■ Instruction A:
Copy the records word for word, from the line containing "2336x1568 pixels. At" to the line containing "(x=2246, y=32)", including both of those lines.

■ Passage provided:
══════════

The LZ4 seems to be taylor made for 16 bits processors like the 65c816 because of the usage of unsigned 8 bits / 16 bits numbers and 64 KB window limit. So creating the 65816 unpacking code was not a real challenge. One option was to re-use the 6502 / 65c02 code from Peter Ferrie (by moving some parts into 16 bits native code like the ADC) but we have chosen another direction. The 65c816 is much more than a 16 bits 6502 and we could probably took advantage of the Copy Memory Block functions (MVM / MVP) and the 16 bits index (X and Y).

Our LZ4 Unpacker source code is 65 lines long and once assembled, takes only 133 bytes in memory. It can unpack up to 64 KB of compressed LZ4 data from any memory Bank to another one. The code can run from any memory location and do not use the Direct Page. It has to be called in native mode (16 bits). Here are few explanations about how the unpack job is done :

- The 16 bits X register is the current offset in the Compressed Data stream (in source bank).
- The 16 bits Y register is the current offset in the Uncompressed Data stream (in destination bank).
- We use MVN function to copy Data from Compressed Data stream to Uncompressed Data stream (
Literal Data copy)  and to copy Data from Uncompressed Data stream to itself (Match Data copy).
- We don't need to increment X and Y registers after the copy operations because MVN already does it for us !
- We check the End Of File after processing the Literal section because the LAST block doesn't have a Match section.
- The same function (
LZ4_GetLengthLit / LZ4_GetLengthMat) computes the Literal or Match length.

══════════

■ Extracted material:
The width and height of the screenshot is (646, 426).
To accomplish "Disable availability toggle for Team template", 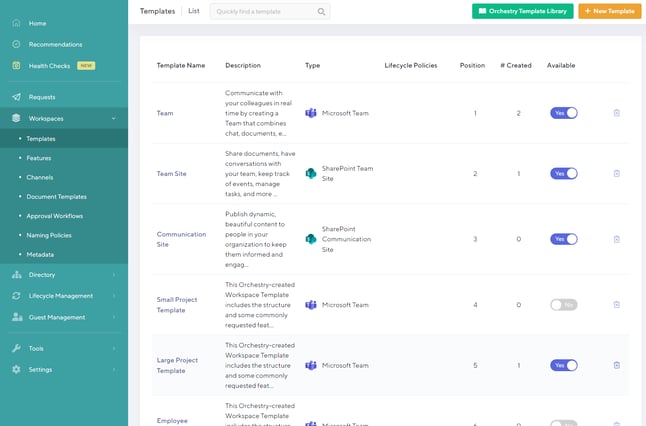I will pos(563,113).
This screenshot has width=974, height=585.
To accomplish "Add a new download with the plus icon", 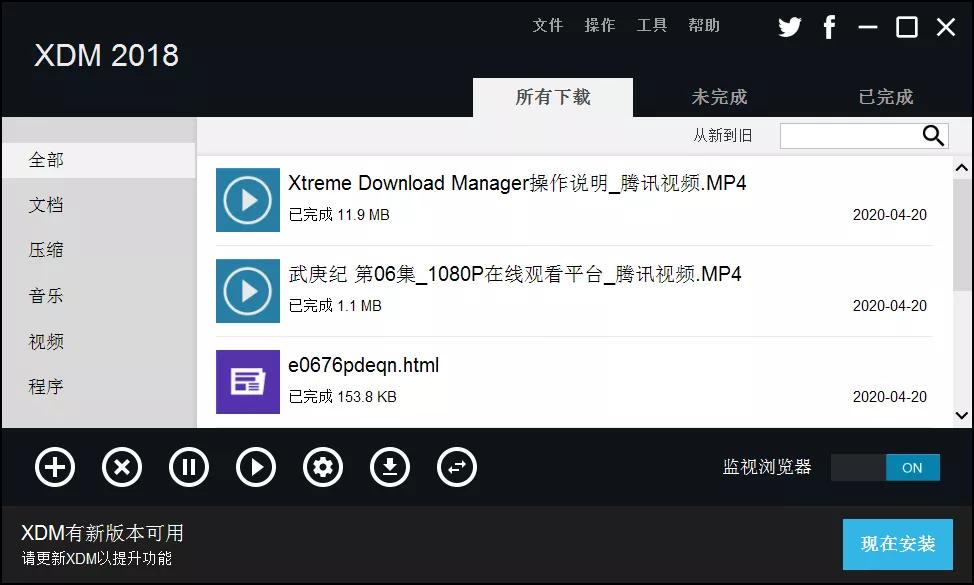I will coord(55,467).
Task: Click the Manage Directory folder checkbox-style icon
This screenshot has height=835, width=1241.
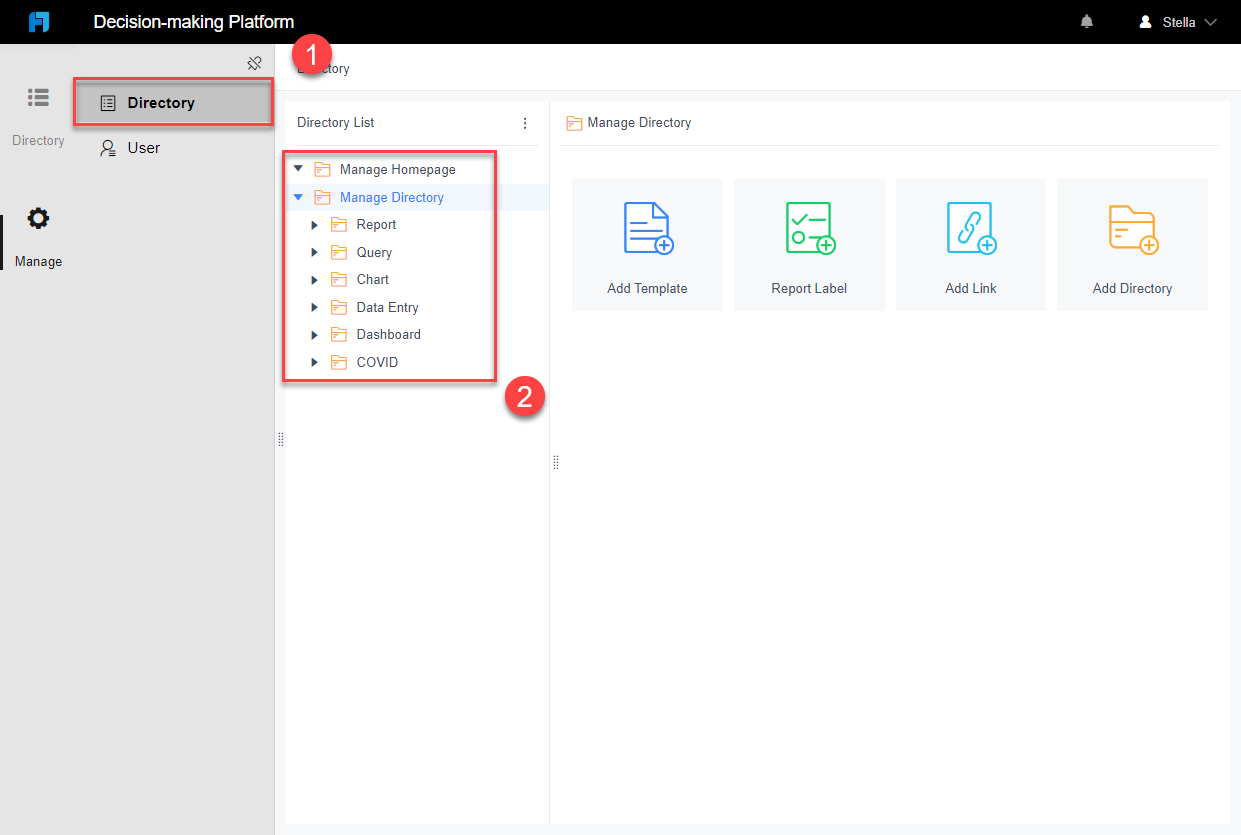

══════════

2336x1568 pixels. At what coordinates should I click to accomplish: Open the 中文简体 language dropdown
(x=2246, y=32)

══════════

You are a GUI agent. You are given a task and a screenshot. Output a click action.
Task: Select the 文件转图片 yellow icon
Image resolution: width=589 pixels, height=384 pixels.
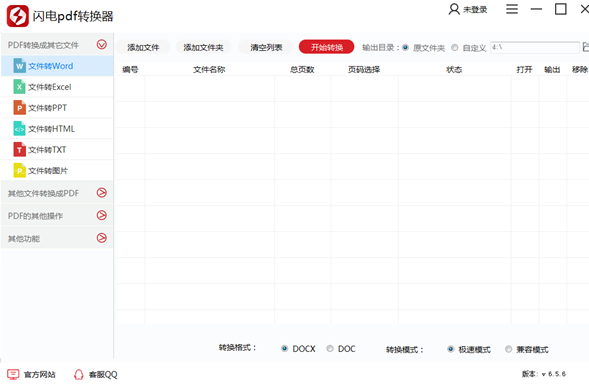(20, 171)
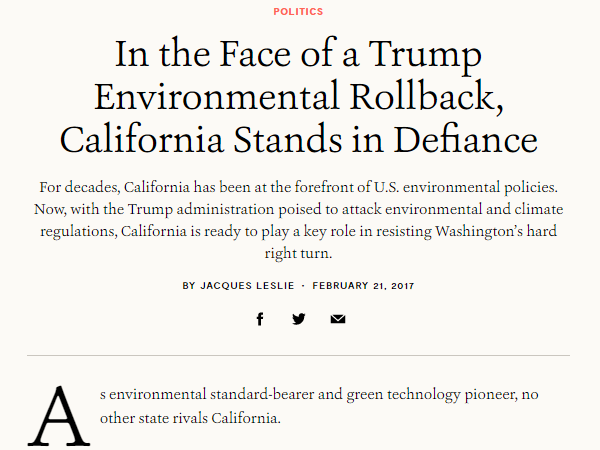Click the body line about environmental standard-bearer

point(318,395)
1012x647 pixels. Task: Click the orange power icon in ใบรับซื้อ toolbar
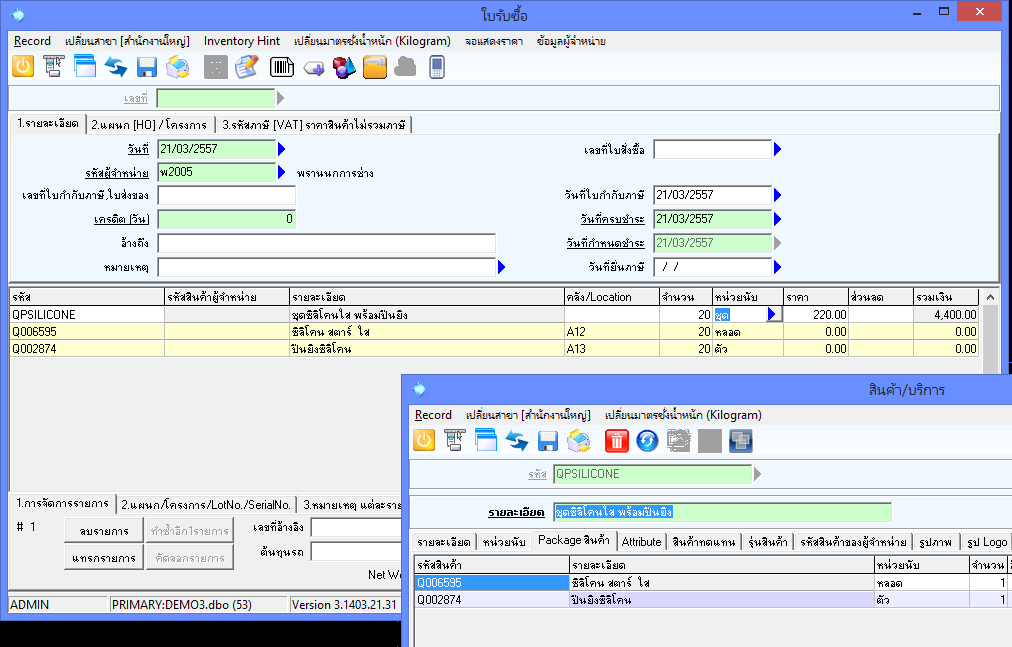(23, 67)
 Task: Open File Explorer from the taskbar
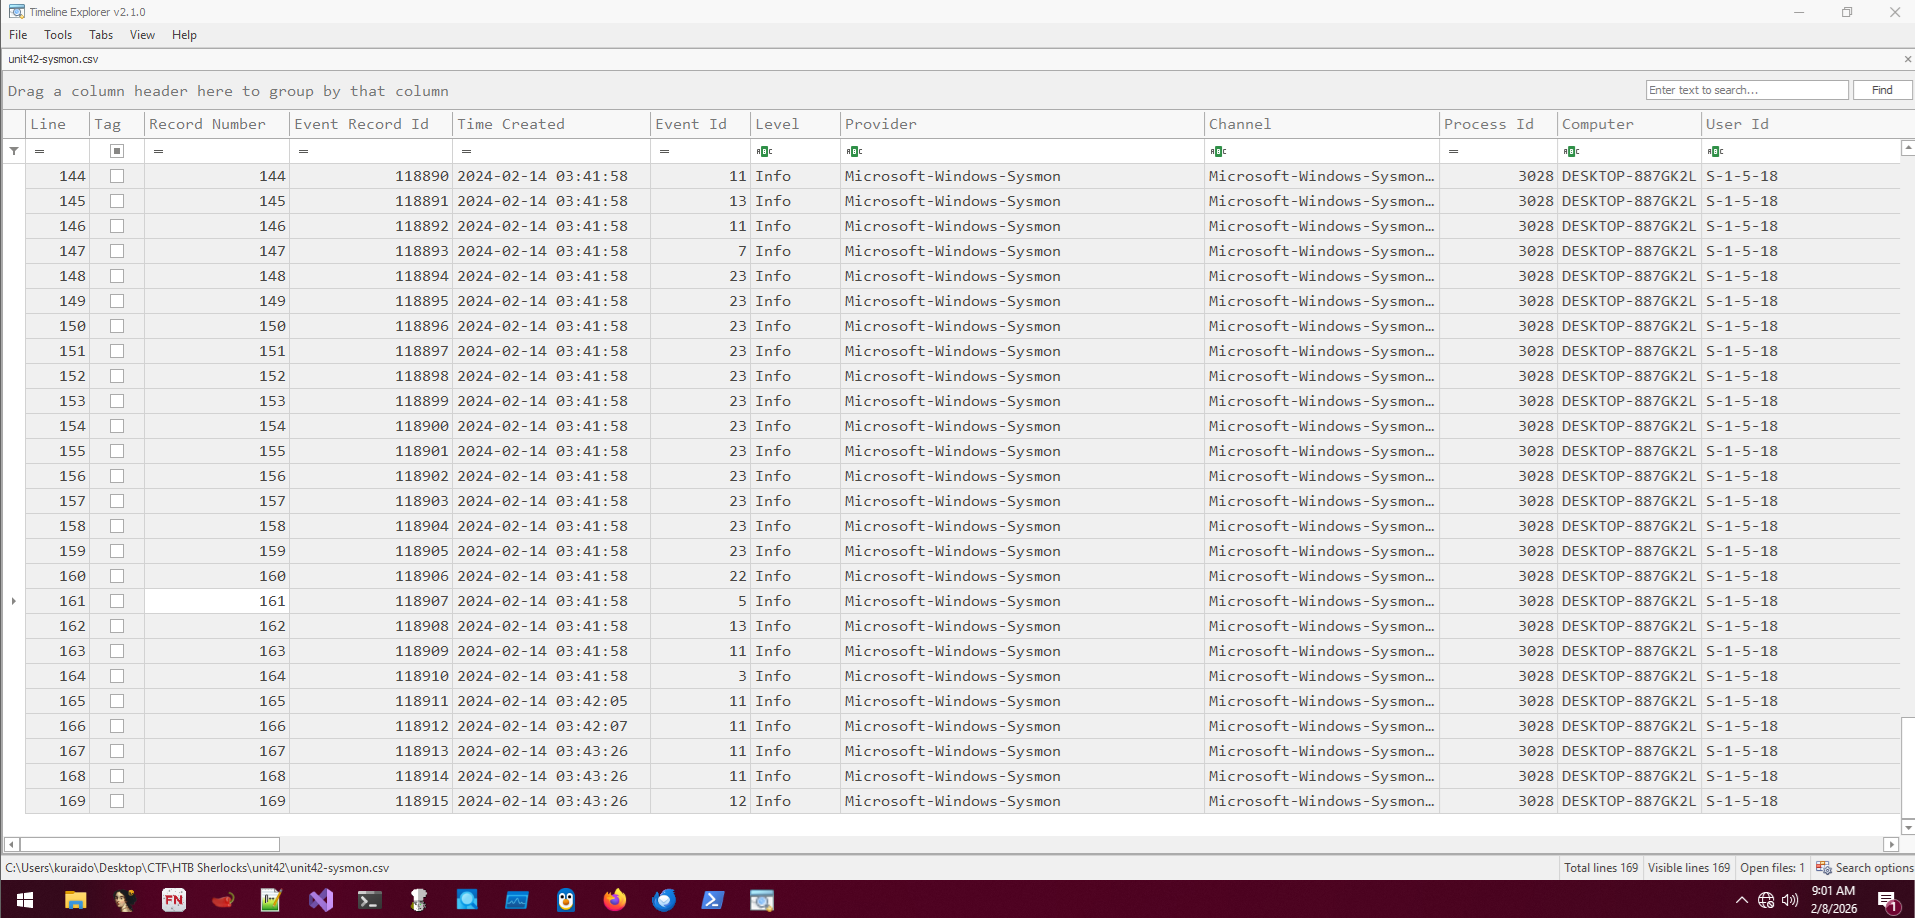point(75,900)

══════════

■ Instruction B:
In the passage on the 65c816 LZ4 unpacker, how many bytes of memory does the assembled code occupy?

■ Finished answer A:
2336x1568 pixels. At what coordinates should I click to accomplish: Open the 中文简体 language dropdown
(x=2246, y=32)

■ Finished answer B:
133 bytes.